There’s nothing new about Domo Japanese Country Restaurant, it’s been around since 1996. Opened by Gaku Homma, Domo is the next-door sister to Nippon Kan, the sensei’s aikido dojo that opened in 1978. In fact, Domo opened as a way to support both the dojo and the training for international students.
The Vibe
Over the decades Domo has been a place to find true Japanese country cooking, all in a setting that transports visitors to rural Japan. The minute one passes through the wooden gate the garden opens up, perfect in its simplicity. There’s a small pond, large gray rocks, evergreen bushes, and hedges filling out the space. In the spring the large cherry tree blooms in all its pink glory, a small nod to Japan’s famous sakura season and centuries-old festivals.
Then you go in. The dim room quickly comes into focus with thick wooden panels and rustic wooden tables dominating the area. Decorations adorn the walls from a traditional oni mask to lines of giant sake bottles to delicate paper fans. Hanging from the ceiling a bundle of origami cranes sway with each entry, and sacred omikuji drape a make-shift shrine.
That’s just the first room. If you’re lucky enough to get there early and not have to wait long (there are no reservations), the server will whisk you away to the other side. Here the tables are made from giant, irregular pieces of wood. Simple, polished tree stumps work for chairs, not the best spot if you’re bringing squiggly kids or someone with back issues. The idea isn’t to get cozy and stay long, you come for your food, maybe a little chat, and then move on.
It’s quiet at Domo too. The servers don’t say much, and the diners appear subdued as well.
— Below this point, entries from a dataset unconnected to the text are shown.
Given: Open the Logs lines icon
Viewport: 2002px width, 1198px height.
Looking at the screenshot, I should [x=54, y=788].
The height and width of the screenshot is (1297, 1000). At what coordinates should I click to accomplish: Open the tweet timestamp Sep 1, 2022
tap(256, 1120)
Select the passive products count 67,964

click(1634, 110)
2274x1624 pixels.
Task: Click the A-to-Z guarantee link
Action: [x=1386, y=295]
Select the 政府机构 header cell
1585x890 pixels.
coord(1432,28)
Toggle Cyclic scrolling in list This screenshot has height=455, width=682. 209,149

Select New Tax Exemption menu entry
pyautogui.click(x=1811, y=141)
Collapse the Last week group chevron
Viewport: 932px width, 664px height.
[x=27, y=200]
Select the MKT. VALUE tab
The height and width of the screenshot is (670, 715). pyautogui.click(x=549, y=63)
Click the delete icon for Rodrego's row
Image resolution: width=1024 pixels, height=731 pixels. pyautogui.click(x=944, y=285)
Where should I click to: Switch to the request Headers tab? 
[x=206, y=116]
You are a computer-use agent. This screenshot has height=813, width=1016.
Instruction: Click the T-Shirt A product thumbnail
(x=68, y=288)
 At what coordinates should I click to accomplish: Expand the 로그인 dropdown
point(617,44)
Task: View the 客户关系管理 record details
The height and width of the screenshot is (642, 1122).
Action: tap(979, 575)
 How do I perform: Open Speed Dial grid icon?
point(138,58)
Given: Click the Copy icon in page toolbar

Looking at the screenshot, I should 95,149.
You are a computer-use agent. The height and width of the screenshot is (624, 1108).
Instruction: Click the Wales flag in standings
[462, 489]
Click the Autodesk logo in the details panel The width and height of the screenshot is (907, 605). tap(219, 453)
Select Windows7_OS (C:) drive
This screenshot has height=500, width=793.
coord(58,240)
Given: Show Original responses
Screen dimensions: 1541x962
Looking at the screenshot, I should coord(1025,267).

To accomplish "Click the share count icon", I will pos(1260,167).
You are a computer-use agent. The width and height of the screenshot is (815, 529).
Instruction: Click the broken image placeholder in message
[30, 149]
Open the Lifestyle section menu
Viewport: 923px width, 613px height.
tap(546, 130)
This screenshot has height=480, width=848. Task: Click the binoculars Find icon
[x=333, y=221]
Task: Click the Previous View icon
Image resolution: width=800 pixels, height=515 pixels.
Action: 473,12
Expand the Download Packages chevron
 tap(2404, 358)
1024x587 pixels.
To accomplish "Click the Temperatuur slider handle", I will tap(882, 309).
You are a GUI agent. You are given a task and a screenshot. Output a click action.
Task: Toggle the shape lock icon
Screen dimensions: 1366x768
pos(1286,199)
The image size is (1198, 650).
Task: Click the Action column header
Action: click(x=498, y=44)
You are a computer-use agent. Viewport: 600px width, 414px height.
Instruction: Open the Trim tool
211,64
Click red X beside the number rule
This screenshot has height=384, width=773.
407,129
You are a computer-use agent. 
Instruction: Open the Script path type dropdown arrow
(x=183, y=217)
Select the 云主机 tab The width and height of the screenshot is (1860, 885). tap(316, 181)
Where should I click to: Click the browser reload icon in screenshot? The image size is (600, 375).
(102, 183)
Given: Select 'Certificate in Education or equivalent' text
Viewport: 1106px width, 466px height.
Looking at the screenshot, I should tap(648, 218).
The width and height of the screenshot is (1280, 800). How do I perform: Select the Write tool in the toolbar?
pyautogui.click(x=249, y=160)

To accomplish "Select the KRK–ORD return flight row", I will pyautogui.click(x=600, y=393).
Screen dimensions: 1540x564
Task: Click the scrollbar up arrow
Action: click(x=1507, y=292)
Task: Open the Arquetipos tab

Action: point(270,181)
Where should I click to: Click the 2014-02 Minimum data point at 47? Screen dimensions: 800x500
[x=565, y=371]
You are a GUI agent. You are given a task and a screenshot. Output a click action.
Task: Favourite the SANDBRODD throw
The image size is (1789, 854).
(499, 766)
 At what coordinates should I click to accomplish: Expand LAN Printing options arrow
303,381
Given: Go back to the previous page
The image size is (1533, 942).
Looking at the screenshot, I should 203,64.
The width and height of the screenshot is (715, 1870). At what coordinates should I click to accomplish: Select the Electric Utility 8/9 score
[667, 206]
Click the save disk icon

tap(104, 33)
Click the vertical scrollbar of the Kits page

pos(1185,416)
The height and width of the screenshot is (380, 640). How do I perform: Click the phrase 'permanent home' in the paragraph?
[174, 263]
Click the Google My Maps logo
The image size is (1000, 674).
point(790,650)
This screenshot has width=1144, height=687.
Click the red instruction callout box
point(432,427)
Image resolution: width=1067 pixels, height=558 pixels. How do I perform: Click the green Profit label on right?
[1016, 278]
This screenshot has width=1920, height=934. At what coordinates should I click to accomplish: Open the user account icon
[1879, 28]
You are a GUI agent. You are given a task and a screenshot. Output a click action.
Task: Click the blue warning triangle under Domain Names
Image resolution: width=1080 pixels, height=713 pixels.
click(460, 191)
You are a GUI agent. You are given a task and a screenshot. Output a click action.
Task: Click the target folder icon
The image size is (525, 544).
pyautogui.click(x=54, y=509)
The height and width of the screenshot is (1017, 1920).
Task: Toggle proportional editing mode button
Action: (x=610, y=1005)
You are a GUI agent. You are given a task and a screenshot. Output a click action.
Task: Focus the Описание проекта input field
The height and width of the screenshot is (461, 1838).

But instead of the lifelessness one might associate with this vibe, it feels more like respect and gratitude to be in the space. Then there’s the outside seating, a truly special place to give the guests the sensation of dining alfresco in an overseas Japanese garden.
However, due to social media, we almost didn’t get to experience the subtle joy of Domo, inside or out.
Closing Shop
After a rough time during the pandemic, Homma considered closing Domo for good. Then, in 2021, a 40-second TikTok video depicting the restaurant’s gardens went viral. At around 70-years-old, Homma didn’t want to handle the huge crowds and lines around the corner. Domo was meant to move slow, with patience. So, he closed.
Around September 2022 Homma still had Domo shuttered, stating he wished to retire. During that time he traveled the world, visiting countries where he operates orphanages, schools and aikido dojos. While touring, Homma stopped in Tako Lang province in Thailand to visit the Bilay House, a home for refugee children who escape the violence and political turmoil of Burma that he helped fund.
Back in Denver the true fans of Domo pleaded to get the restaurant back. They wrote wishes on chopstick wrappers and hung them on a string in the garden. There were hundreds.
Finally, at the end of 2023, Homma reopened the doors to Domo, but with a few changes. One, the menu got a lot smaller. And two, at first only lunch was served, but now diners can enjoy the casual Japanese fare for lunch and an early dinner six days a week.
The Food
Finally, sit down and enjoy the meal, just don’t ask for any modifications beyond having a cutlet on the side. The idea for the menu, said Homma, is to showcase Japanese food that’s not just ramen and sushi. This cuisine is rustic country fare, stuff the chef and sensei grew up eating. Dishes come out huge and hearty, almost too big to eat. Each one also includes a plethora of okazu, or small plates, featuring pickled vegetables and little salads, which change frequently.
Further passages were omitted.